Although a number of warships from the period have been found in the Baltic over the years, the discovery of such a well-preserved trade ship in the sea's southwestern basin has been hailed as a sensation, especially considering its extremely well-preserved state.

The Hanseatic League — derived from the Old High German "Hanse," meaning band — was a commercial and defensive confederation of European cities and city-states that began in northern Germany in the 12th century and flourished to dominate trade in the North and Baltic Seas until it ultimately dissolved in late 17th century.

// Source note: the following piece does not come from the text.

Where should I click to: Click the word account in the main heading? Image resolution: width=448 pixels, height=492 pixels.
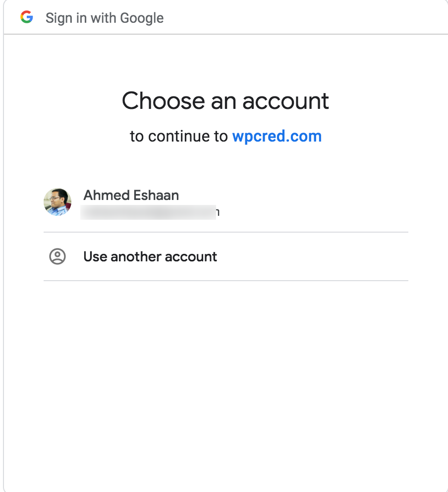[x=285, y=101]
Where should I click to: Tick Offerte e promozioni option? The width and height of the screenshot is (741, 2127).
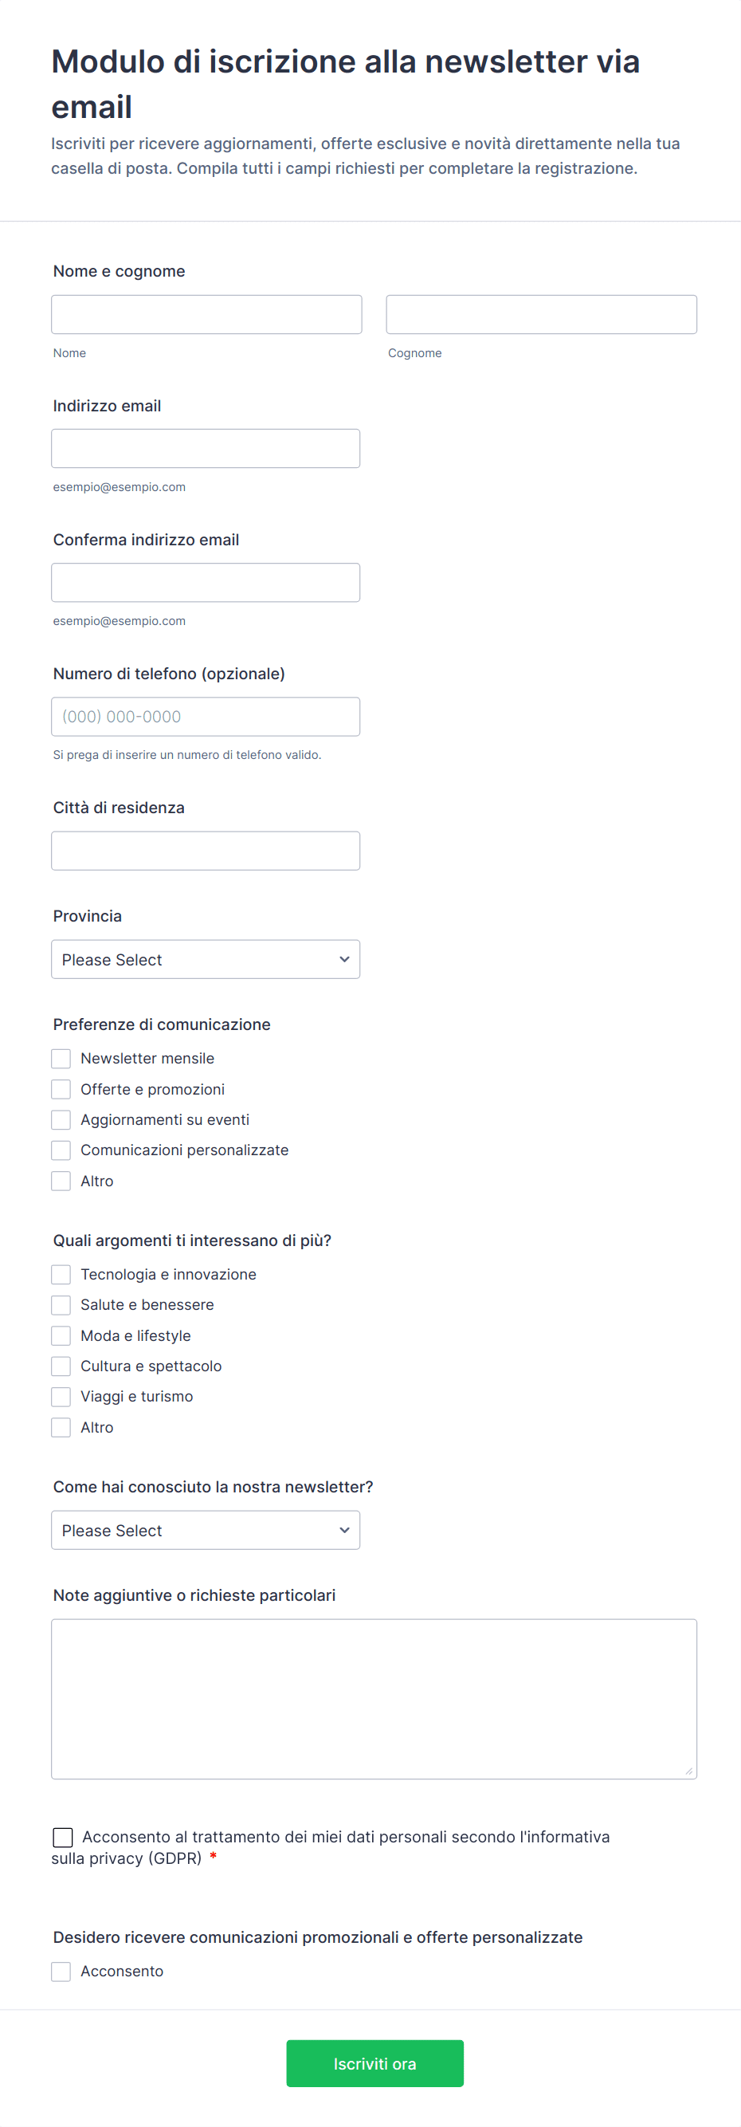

A map showing the expanse of the Hanseatic League around 1400, stretching from Novgorod in the northeast, to London in the southwest
At its height, the Hanseatic League had some 200 members and stretched the length of the North and Baltic Seas Image: Ann Ronan Picture Library/Heritage-Images/picture alliance

Hanseatic League still inspires European trade relations today

At its height, the League stretched from Novgorod in modern-day Russia, to London. Hansa members traded in what are now Latvia, Estonia, Poland, Sweden, Norway, Germany, the Netherlands and Belgium, with Lübeck at its center.

Traders, who amassed great private wealth, enjoyed special privileges and legal autonomy not dissimilar to today's Freeports. The discovery of the Americas and the rise of transatlantic trade signaled the wane of the confederation and the loss of the London Steelyard in the Great Fire of London in 1666 generally marks its disintegration.

Beyond the porcelain, animal bones and ship's tackle found among the ruins of the 25-meter long and six-meter wide Lübeck shipwreck, archaeologist Rösch was especially proud of a schnapps bottle found among the wreckage. On it, the word "Londn," very likely a reference to the British capital and key trading port.

Despite its demise, the idea of the confederation has continued in various iterations, most recently in the New Hanseatic League — also known as the Hanseatic League 2.0. This was established by EU finance ministers from Denmark, Estonia, Finland, Ireland, Latvia, Lithuania, the Netherlands and Sweden in February of 2018.